● Goal 1: In the Gumby text, write out the passage from "Of course, the" up to and including "tag is provided.", substituting "default constructor" for "no-args constructor".

● Text segment:
☆ ☆ ☆ ☆ ☆
If the above scope is too large (if you want to limit visibility of some definitions
to some given parts of your application), then you might use the
loadDefinitions() method of the RenderContext
from which these definitions should be visible - the delegation model explained earlier on will then
come into play.
Swing Tags
For all tags bound to the swing prefix, Gumby internally
uses a special object factory implementation. For any XML element passed to it, it will look within
its registered definitions if a tag has been defined; if not, it will try to load the class under
the javax.swing package (not child packages of that one)
that has the name corresponding to the XML element passed to it, and create an instance of it through
Java reflection.
Of course, the above only works for classes that have a no-args constructor. For creating objects
of classes that have no such constructor, a New tag is provided.
Gumby Tags
In addition to Swing widgets that can be loaded by using the proper XML tags,
Gumby comes built-in with specialized tags for different purposes. The example seen further
above demonstrates the use of the gumby:TablePanel tag - which
creates a TablePanel instance.
Other tags are provided with Gumby to facilate handling views, databinding, and so on.
Using Gumby
Using Gumby can be summed up as follows:
- Configure the XML corresponding to the Swing component you want to use.
☆ ☆ ☆ ☆ ☆
[Pointing records for text and elements]

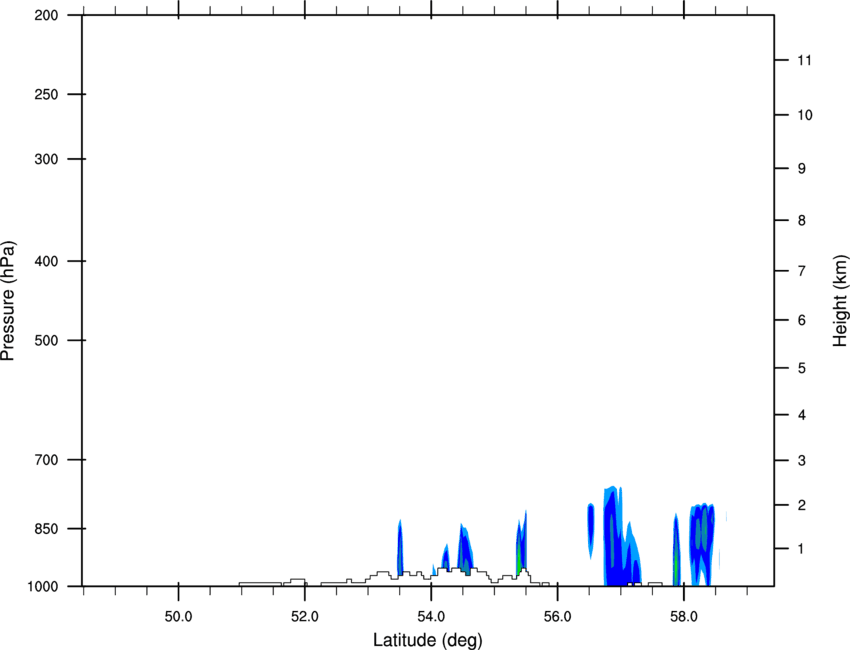Click the Pressure (hPa) axis title
The image size is (850, 650).
[8, 301]
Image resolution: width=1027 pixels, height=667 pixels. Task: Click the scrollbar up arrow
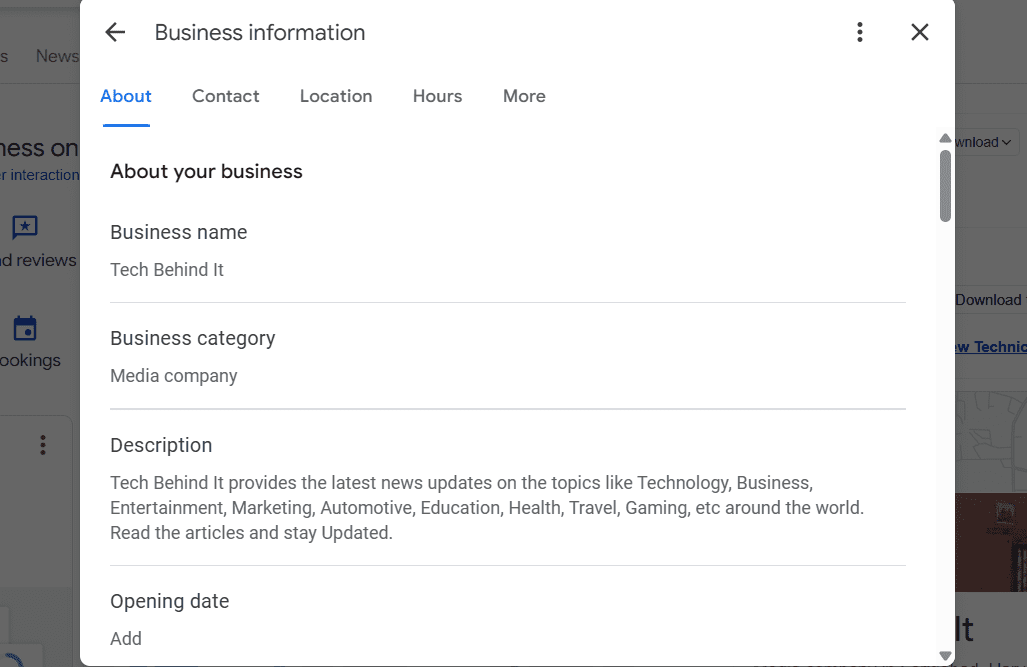944,138

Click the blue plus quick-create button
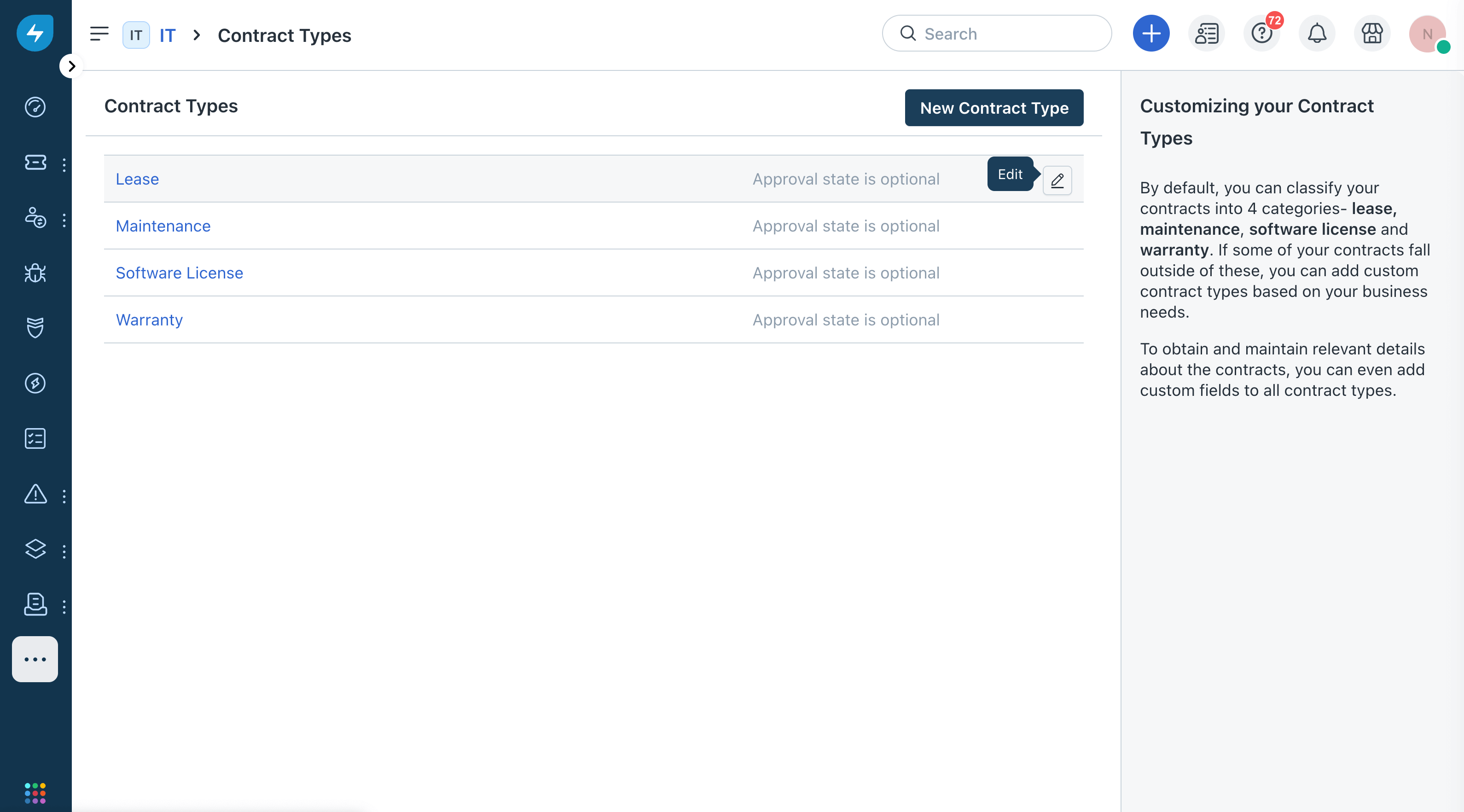(x=1151, y=34)
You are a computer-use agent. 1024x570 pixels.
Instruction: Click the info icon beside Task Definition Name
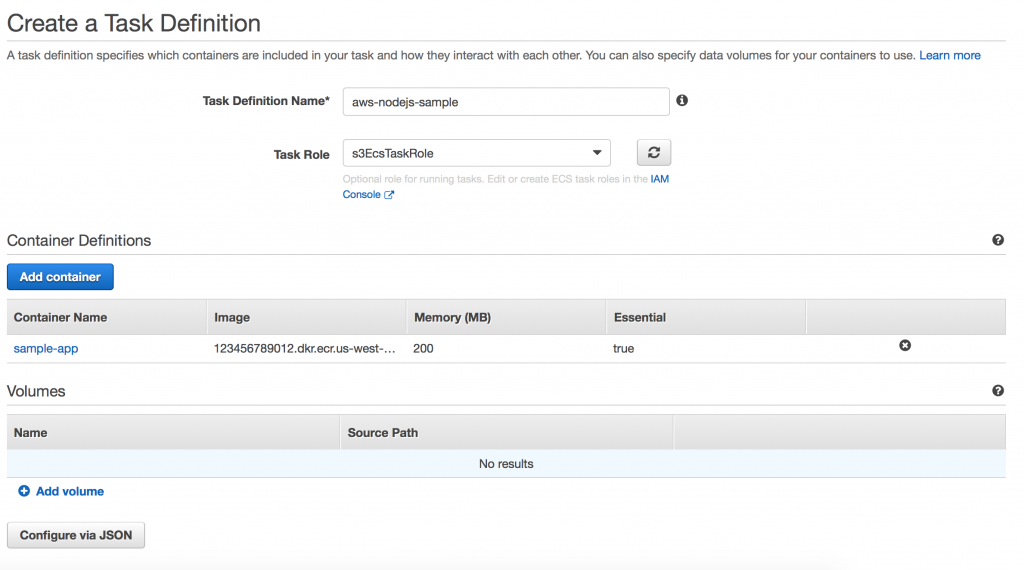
☆ ☆ ☆ ☆ ☆
● Goal 2: Render the lines of the rows above as a numbered list, without blank lines and without the pictures.

● Written answer 1:
Of course, the above only works for classes that have a default constructor. For creating objects
of classes that have no such constructor, a New tag is provided.

● Written answer 2:
1. Click the Pressure (hPa) axis title
2. The image size is (850, 650).
3. [8, 301]
4. Image resolution: width=1027 pixels, height=667 pixels. Task: Click the scrollbar up arrow
5. 944,138
6. Click the blue plus quick-create button
7. (x=1151, y=34)
8. You are a computer-use agent. 1024x570 pixels.
9. Instruction: Click the info icon beside Task Definition Name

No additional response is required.